I can' t take it anymore....I need to tap out..

I am ready to put the components together and press the start button but will do the one smart thing throughout this entire ordeal....Hire someone to do it for me.

Can anyone recommend someone to help me out? thanks!!!


----------



## tonyvdb (Sep 5, 2007)

Can we be of help from a distance? What sort of gear do you want help with Receiver connections?


----------



## 16-0 (Dec 31, 2007)

tonyvdb said:


> Can we be of help from a distance? What sort of gear do you want help with Receiver connections?

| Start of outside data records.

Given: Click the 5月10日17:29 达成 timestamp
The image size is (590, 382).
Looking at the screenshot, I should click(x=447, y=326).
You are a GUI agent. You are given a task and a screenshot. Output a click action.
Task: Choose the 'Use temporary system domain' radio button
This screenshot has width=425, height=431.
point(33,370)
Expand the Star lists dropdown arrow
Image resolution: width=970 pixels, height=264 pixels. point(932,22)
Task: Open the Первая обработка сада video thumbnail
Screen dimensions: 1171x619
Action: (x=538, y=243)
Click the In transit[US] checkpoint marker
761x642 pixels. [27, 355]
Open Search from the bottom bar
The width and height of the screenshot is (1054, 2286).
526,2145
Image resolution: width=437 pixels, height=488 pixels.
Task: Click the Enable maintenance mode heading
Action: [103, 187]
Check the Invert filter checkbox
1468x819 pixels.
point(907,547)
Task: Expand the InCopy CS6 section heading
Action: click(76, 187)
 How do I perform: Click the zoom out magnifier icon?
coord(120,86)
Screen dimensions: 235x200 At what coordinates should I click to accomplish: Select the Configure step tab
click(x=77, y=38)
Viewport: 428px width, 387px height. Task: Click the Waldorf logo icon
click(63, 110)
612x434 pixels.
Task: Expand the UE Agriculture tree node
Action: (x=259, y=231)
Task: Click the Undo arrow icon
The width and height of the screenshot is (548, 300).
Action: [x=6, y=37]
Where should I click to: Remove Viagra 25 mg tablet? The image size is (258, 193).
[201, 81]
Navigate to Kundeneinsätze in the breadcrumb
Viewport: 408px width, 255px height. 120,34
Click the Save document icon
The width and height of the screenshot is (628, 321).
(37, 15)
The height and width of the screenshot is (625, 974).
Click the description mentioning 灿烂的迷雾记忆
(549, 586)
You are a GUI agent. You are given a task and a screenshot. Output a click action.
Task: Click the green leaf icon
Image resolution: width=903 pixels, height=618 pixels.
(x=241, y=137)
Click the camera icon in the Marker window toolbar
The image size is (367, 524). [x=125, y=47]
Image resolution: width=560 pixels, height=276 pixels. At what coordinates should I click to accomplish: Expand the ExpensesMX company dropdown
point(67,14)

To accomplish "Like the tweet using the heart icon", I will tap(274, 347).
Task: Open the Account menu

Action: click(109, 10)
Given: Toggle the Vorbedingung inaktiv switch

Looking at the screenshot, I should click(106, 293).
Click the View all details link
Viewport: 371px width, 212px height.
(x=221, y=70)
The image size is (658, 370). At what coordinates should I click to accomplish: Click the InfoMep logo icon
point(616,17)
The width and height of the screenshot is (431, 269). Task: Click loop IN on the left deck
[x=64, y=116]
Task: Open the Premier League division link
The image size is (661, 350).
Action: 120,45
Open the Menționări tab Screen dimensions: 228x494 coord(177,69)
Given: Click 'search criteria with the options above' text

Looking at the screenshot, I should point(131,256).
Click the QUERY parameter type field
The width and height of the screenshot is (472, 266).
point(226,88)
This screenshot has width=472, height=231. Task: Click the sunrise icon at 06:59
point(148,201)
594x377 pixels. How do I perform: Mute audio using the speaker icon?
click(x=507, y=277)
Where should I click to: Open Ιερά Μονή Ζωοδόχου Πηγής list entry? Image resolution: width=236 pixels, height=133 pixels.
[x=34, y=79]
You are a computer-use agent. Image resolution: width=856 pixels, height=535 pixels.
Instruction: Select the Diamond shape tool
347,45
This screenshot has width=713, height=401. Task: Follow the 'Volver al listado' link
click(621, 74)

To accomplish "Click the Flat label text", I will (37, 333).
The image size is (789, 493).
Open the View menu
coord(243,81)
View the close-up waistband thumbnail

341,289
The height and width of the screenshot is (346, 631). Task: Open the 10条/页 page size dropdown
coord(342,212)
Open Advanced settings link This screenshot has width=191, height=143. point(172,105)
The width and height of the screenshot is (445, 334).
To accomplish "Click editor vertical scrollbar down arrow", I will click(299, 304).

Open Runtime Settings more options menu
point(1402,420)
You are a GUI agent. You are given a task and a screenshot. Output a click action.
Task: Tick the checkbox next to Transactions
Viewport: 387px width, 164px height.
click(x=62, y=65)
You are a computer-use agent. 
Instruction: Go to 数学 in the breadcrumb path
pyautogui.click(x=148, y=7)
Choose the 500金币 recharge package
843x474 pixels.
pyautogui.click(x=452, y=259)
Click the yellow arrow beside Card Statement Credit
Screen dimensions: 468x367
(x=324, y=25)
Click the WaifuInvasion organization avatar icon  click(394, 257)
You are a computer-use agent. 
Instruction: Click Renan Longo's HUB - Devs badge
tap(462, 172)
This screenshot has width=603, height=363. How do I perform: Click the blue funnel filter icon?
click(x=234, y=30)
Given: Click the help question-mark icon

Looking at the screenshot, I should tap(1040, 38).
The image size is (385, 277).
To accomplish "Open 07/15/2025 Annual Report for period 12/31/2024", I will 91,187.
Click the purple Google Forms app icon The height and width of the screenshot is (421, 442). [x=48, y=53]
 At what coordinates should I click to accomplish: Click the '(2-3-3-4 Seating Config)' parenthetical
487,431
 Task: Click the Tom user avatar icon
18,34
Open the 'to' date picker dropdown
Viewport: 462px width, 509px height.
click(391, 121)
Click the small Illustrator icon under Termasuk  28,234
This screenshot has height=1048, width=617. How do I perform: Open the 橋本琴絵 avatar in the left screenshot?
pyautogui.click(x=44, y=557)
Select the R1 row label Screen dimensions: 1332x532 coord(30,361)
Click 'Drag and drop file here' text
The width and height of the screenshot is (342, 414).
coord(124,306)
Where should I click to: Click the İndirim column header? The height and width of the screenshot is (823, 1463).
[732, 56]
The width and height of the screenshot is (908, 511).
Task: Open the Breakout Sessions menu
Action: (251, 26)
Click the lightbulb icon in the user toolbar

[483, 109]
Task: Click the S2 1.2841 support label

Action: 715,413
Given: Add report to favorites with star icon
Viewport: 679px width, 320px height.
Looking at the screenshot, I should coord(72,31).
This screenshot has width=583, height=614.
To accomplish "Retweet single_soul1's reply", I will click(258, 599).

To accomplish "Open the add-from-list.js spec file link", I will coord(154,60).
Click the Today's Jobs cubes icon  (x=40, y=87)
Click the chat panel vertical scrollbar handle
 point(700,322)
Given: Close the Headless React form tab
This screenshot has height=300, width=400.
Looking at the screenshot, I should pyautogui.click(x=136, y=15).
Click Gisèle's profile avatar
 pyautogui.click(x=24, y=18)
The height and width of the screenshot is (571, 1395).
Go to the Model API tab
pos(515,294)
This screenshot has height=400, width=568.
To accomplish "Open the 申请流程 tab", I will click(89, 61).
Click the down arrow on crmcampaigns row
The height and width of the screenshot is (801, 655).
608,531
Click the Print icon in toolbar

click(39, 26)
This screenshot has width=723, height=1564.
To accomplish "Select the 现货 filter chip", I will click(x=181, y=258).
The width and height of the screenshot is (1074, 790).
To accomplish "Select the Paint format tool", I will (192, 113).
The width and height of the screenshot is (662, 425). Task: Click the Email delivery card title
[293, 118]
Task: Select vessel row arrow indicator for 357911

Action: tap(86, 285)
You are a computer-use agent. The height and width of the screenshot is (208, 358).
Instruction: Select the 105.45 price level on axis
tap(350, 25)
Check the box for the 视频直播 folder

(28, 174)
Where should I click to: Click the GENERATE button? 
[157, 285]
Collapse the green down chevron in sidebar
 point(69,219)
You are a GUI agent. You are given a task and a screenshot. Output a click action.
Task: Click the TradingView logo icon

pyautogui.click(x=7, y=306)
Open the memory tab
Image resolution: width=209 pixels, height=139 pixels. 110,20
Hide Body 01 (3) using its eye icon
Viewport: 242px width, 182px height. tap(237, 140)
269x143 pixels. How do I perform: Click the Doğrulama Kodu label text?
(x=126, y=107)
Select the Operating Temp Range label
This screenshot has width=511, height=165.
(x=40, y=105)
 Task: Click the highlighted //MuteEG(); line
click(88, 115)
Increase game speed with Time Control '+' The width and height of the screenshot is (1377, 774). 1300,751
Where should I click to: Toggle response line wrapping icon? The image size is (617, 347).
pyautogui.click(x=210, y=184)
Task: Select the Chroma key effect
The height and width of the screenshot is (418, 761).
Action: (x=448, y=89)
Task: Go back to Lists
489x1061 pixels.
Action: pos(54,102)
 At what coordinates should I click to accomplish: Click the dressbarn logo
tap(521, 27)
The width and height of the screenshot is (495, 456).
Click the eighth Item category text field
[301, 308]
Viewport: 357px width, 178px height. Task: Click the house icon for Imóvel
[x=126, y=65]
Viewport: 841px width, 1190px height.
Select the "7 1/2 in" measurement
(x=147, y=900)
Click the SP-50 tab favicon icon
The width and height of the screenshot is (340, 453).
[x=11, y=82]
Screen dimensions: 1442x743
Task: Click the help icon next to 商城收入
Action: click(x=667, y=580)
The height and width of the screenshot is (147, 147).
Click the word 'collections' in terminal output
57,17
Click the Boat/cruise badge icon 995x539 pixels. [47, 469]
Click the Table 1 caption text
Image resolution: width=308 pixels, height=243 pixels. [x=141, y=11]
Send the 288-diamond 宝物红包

Many thanks, but I am hoping to have someone set it up properly. Doesn't the projector and speakers need to be calibrated??? Physically set up properly? If it is not difficult to do I can give it a whirl but for some reason thought it needed a professional touch to be done right


----------



## glaufman (Nov 25, 2007)

16-0 said:


> Many thanks, but I am hoping to have someone set it up properly. Doesn't the projector and speakers need to be calibrated??? Physically set up properly? If it is not difficult to do I can give it a whirl but for some reason thought it needed a professional touch to be done right


Well, "need" is a funny word. One man's "need" is another man's "don't even think about it." 
So yes, if you want an accurate display, you should calibrate it or have it calibrated. I have similar thoughts WRT the speakers/receiver/acoustics.

All of this can certainly be DIY, and we have experts who can help. If you want to do it right, you'll invest some time and a little money (perhaps as much money as having someone in to do it) but then you'll have learned a lot and might save the cost next time around (some people touch up the calibration on their displays every year or 6 mos, some people tweak their audio/acoustics every so often, or when they buy new gear...)

Of course, the choice is yours.


----------



## tonyvdb (Sep 5, 2007)

What stage are you at with the hooking up? do you have things running yet or do we need to start from the beginning with hooking up the receiver to the speakers etc?
Have a look here first then if you need more info look at this post as well.
I am sure we can walk you through this one step at a time. Dont get yourself overwhelmed its not really that difficult.


----------



## 16-0 (Dec 31, 2007)

I think I prefer to hire someone. Any thoughts?


----------



## 16-0 (Dec 31, 2007)

tonyvdb said:


> What stage are you at with the hooking up? do you have things running yet or do we need to start from the beginning with hooking up the receiver to the speakers etc?
> Have a look here first then if you need more info look at this post as well.
> I am sure we can walk you through this one step at a time. Dont get yourself overwhelmed its not really that difficult.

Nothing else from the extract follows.